SUARATERKININEWS – Tidak terasa hari berganti pekan, pekan menjelma bulan perhelatan Pemilihan Calon Kepala Daerah (Pilkada) sisa menghitung hari memasuki masa pendaftaran calon pasangan Bupati dan Wakil Bupati Takalar untuk periode (2024-2029).
Deretan nama dan figur baik dari kalangan politisi, birokrat, dewan perwakilan rakyat, hingga pengusaha beberapa bulan lalu yang sibuk menggadang-gadang dirinya akan ikut serta dalam kontestasi 5 tahunan ini seperti, Natsir Ibrahim, Isnan Dahir Rani, Pahriadi Dg Nai, Makmur Mustakim, Wahyudin Mapparenta, Sindawa Tarang, Amin Yakob, Faisal Amir, hingga Ahmad Dg Tonang kini telah tenggelam dari hangatnya pembicaraan para rakyat Butta Panrannuangku hari ini.
Beberapa hari ini dunia maya dan nyata tampak dihebohkan dengan peristiwa gambar “Lambang Burung Garuda” dengan latarbelakang berwarna biru bertuliskan “Panggilan Darurat” sorak menggemparkan seluruh wilayah penjuru tanah air dengan peristiwa legislatif yang tidak lagi patuh pada putusan yudikatif yang dianggap final dan mengikat.
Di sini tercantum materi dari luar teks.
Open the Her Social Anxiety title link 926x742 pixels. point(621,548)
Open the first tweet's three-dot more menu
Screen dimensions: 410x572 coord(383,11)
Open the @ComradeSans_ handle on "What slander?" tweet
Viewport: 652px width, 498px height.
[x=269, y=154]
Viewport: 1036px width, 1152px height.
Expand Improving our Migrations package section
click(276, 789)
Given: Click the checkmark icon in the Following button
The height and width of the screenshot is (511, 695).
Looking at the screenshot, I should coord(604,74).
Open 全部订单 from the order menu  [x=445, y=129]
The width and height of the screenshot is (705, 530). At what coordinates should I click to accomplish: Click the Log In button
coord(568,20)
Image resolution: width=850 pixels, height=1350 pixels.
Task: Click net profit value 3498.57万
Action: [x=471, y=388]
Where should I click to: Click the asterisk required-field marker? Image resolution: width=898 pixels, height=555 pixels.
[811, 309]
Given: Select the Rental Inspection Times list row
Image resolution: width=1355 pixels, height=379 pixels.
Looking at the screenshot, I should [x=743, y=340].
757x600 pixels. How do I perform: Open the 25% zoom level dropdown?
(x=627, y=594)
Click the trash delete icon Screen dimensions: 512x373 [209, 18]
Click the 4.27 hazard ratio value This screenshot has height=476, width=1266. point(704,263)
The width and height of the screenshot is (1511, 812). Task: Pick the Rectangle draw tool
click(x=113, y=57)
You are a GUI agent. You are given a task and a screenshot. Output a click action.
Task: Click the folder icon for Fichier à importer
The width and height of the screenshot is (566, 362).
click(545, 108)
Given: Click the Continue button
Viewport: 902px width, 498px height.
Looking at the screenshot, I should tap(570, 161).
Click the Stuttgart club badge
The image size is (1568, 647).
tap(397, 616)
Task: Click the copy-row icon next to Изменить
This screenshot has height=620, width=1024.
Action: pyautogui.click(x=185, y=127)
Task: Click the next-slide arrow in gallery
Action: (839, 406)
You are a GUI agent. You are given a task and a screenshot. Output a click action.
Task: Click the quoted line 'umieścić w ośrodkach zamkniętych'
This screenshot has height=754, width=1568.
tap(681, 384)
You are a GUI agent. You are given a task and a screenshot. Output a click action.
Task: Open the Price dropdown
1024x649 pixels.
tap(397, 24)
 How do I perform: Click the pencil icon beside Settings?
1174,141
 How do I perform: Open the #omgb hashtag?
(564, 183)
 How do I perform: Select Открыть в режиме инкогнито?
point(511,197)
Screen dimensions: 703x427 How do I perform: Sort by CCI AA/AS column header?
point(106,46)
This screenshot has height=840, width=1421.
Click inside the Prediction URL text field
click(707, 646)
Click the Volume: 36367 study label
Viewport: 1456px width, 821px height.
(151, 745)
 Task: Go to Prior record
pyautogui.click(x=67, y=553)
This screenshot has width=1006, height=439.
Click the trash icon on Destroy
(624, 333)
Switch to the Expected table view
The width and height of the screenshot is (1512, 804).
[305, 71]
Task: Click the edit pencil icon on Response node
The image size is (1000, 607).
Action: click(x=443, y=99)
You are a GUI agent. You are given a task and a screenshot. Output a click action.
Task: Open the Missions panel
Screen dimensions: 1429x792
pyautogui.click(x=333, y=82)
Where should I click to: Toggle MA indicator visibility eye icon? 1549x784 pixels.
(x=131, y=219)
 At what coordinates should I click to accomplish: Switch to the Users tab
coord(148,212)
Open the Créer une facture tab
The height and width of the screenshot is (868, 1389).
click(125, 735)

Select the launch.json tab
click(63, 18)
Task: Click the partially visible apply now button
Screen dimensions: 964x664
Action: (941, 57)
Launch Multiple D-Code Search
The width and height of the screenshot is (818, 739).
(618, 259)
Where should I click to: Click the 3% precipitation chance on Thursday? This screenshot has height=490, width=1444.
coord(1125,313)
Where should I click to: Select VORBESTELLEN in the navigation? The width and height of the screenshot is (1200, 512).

Selain Pilkada Ibu Kota di Republik ini yang hangat diperbincangkan dengan istilah KIM Plus yang berpotensi akan menjegal laju dari incumbent Gubernur DKI JAKARTA ‘Anies Baswedan, siapa sangka wilayah bagian selatan Provinsi Sulawesi Selatan dengan penduduk -/+ 270.000 jiwa yang tersebar di 10 Kecamatan rupanya terkena angin yang kurang segar dari tanah Batavia itu.
“Kotak Kosong” ya kira-kira dua kata ini yang sedang menjadi isu panas jelang proses pendaftaran pasangan calon Bupati dan wakil Bupati Takalar pada 27-29 Agustus. Saat ditemui disalah satu warung kopi di Takalar sosok mantan Ketua OSIS SMA NEGERI 5 TAKALAR itu menyampaikan bahwa “Saya kira belakangan ini sedang marak isu begal partai politik demi memboyong banyak parpol dan upaya memboyong parpol ‘kemungkinan’ besar adalah skema elit istana yang ingin digulirkan di beberapa daerah, salah satunya Takalar dan kotak kosong adalah konspirasi kekuasaan” ungkap pria kelahiran 2004 itu.
“Isu kotak kosong saya anggap sebagai maut bagi masyarakat Takalar, sebab ini menjadi corong perhelatan politik yang baru akan terjadi sepanjang sejarah pemilihan Calon Bupati dan Wakil Bupati di Takalar, tentu hal inilah yang kemudian saya pikir akan membuat sebagian besar masyarakat kaget bahkan tidak senang dengan beberapa alasan, misalnya calon yang diharapnya bisa menjadi lawan calon A justru berkoalisi menjadi sepasang calon”, tukas mahasiswa Universitas Negeri Makassar itu.
Lanjutnya ia mengatakan bahwa kotak kosong ini sebagai upaya para elit dalam menyeragamkan beberapa hasil atau pemenang di Pilkada itu merupakan bagian dari koalisi pemenang di Pilpres kemarin.
“Taktikal yang coba dirangkai, dijalin, dan dibangun sedemikian rupa oleh para elit politik saya menganggap luarannya ialah kotak kosong menjadi akhir dinamika Pilkada di Takalar, sehingga saya pikir ini merupakan bentuk pelemahan demokrasi kita yang sudah cacat sebab hilangnya kontestasi yang seharusnya bisa berlangsung seru, nikmat, khidmat dirasakan oleh masyarakat”, beber Asmin.